--- START ---

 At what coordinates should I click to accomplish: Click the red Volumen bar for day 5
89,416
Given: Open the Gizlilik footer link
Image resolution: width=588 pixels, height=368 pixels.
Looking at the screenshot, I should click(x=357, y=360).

--- END ---

Work to be completed> From the first line to the last, please quote the material above exactly.

Response to this task>
 At what coordinates should I click to accomplish: Click the red Volumen bar for day 5
89,416
Given: Open the Gizlilik footer link
Image resolution: width=588 pixels, height=368 pixels.
Looking at the screenshot, I should click(x=357, y=360).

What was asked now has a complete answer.